Tout comme “faire l’amour pas la guerre”, “Flower Power” est un des slogan utilisé par les hippies à la fin des années 60. La fleur devient alors le symbole de l’idéologie Peace and Love. L’expression est née durant le Summer of Love de 1967, grand rassemblement estival qui se tint à San Francisco durant lequel les participants avaient pour consigne de porter des fleurs dans les cheveux et d’en distribuer autour d’eux. Les baby-boomés aux pieds nus devinrent alors les « Flower Child », s’illustrant dans des coups d’éclat verdoyants comme offrir une rose blanche aux policiers pendant une manifestation ou glisser des chrysanthèmes dans les fusils des forces anti-émeutes.

La célèbre photo de Bernie Boston, prise à Washington lors de la marche pacifique sur le congrès (1968).

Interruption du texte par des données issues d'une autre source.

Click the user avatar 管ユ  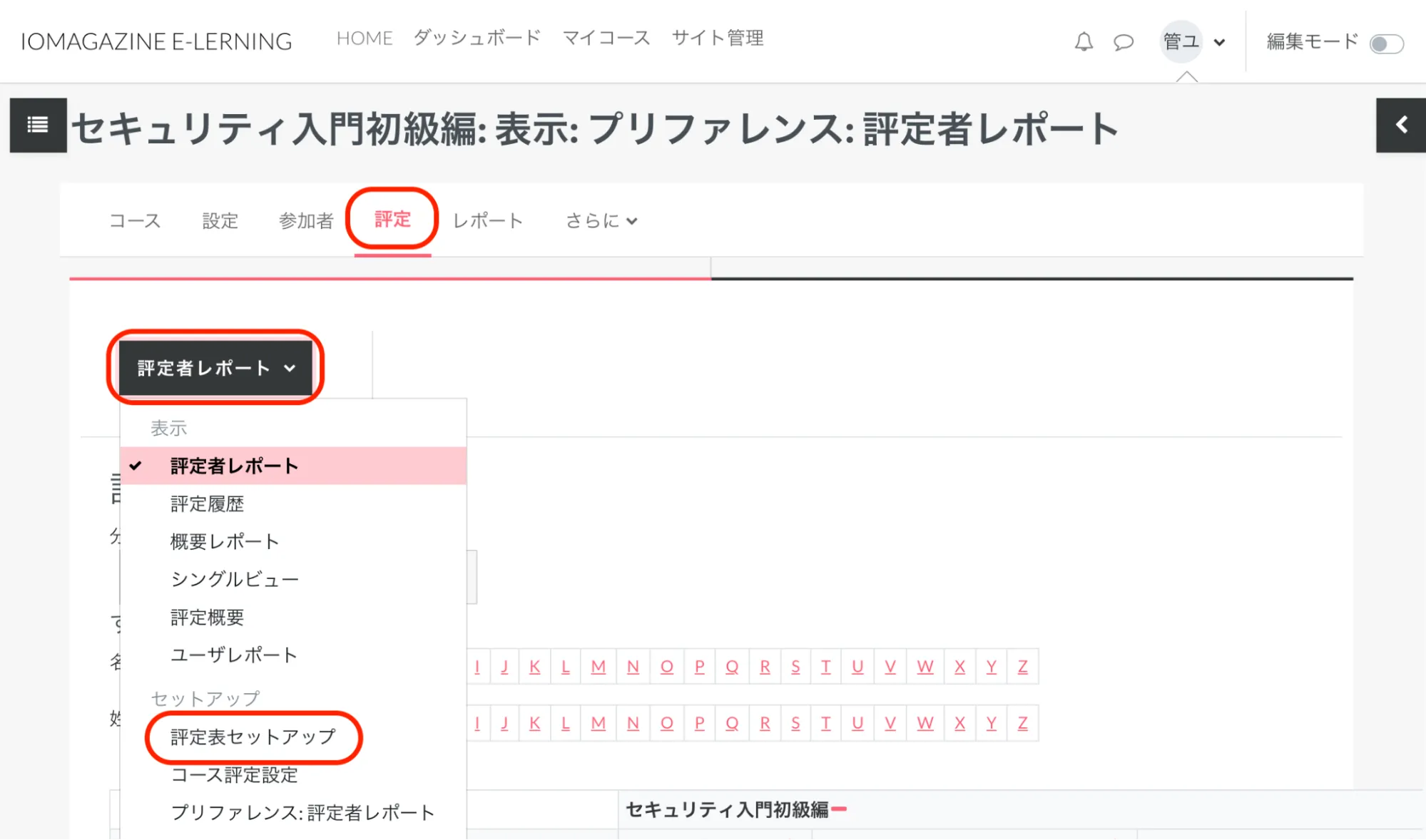click(x=1181, y=41)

Sur la route du Flower Power

C’est paradoxalement sur le macadam et sous la plume de Jack Kerouac -un énervé pas peace du tout-  que le mouvement est né. Si l’auteur de “On the road”  est considéré comme le parrain du Flower Power, il est loin d’être un doux rêveur qui fume des joints en courant nu dans les champs. Kerouac boit trop, il est bagarreur, ses cheveux sont courts et gomminés.
Il n’en sera pas moins  le premier écrivain US à revendiquer la non-violence, la liberté de vivre librement une sexualité libérée et le droit de se péter joyeusement la tête. Avec Ginsberg, Burroughs et Corso, il sera parmi les premiers militants radicaux, pacifiques et politiquement très engagés. Le message anti-guerre, Kerouac et sa bande le fera passer en brulant en public leurs ordres de mobilisation pour le Vietnam, en appelant à la désobéissance civile, au rejet de la société de consommation et ces valeurs traditionalistes.

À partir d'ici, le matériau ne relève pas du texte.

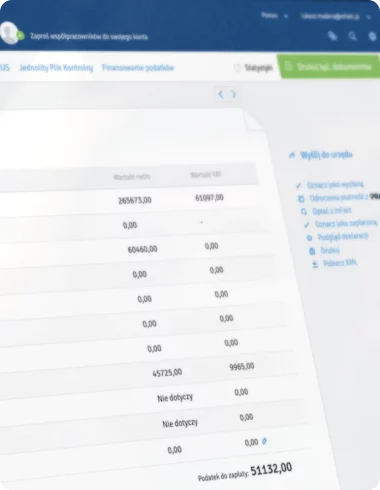The image size is (380, 490).
Task: Open search with the magnifier icon
Action: (x=352, y=36)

Les hippies prônent un nouvel art de vivre, entre autres basé sur les philosophies orientales et la liberté sous toutes ses formes : cheveux longs, vêtements indiens, nudité des corps, liberté de l’amour, usage massif de cannabis et d’hallucinogènes et surtout refus de toute forme d’aliénation aux codes de la société américaine bien pensante.
Bien qu’elle n’ait pas radicalement changé la société, la philosophie hippie et ses codes auront significativement marqué  la culture occidentale. Parmi les héritages légués par la génération Peace and Love: l’égalité des rapports hommes-femmes, le refus de discrimination des minorités, la liberté sexuelle et celle de décider de son corps (avec l’avortement ou le droit de mourrir comme on l’entend).

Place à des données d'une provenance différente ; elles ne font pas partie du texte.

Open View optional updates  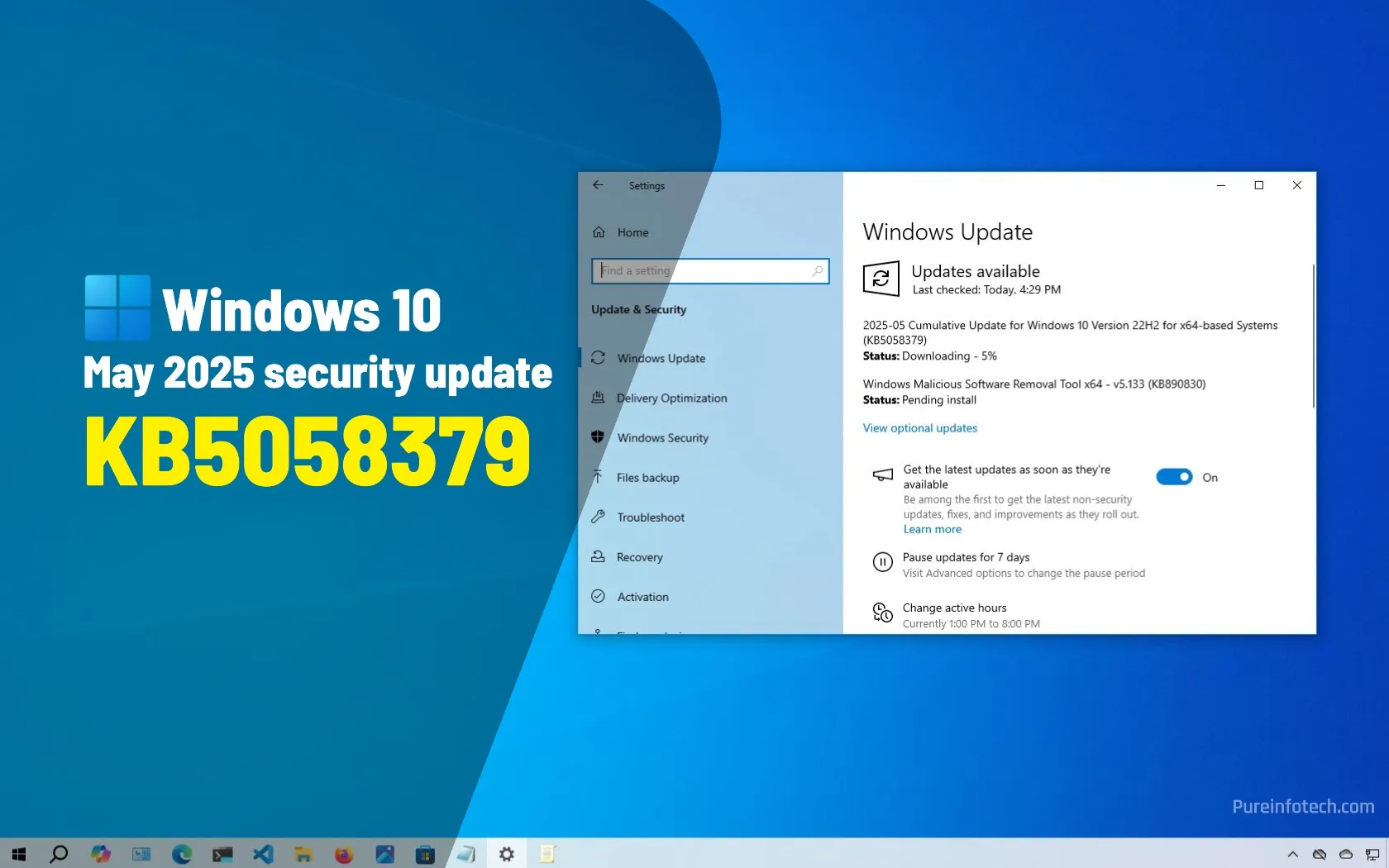(x=919, y=427)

Cheveux longs, idéaux écourtés

Que ce soit  via le Pop Art, le  living theatre,  le cinéma, la musique ou la politique, Kerouacs et ses disciples ont laissé un héritage fondamental. Ce retour aux sources donnera par exemple un sérieux boost aux mouvements écologistes.
Mais le message a bu la tasse. Coulé par le cynisme des années 80 avant d’être ringardisé par le tout digital, le rêve Hippie a fait naufrage. Aujourd’hui, porter des fleurs dans des cheveux longs relègue en un clic à la case soixante-huitard attardé, arborer un costar fleuri ne fait plus rebelle, ça fait Laurent Voulzy. Dommage.

Retour de fleurs

Nous avons chassé le naturel? Il ne tient qu’à nous de le faire revenir au galop. Ne serait-ce que pour nous faire croire en la décroissance et peut-être sauver le globe. D’ailleurs, la contestation monte et la jeunesse qui nous interpelle. Cette contestation, il nous faut l’arroser pour la faire grandir. Courageusement qui plus est, trop attachés que nous sommes à notre existence d’urbains mariés et cocus de la grande consommation. Pas facile de prôner l’ascétisme sous le Soleil quand on est scotché à Tinder. Pas facile, mais vital.
On the road again?

 

C’est quoi la pollution spatiale?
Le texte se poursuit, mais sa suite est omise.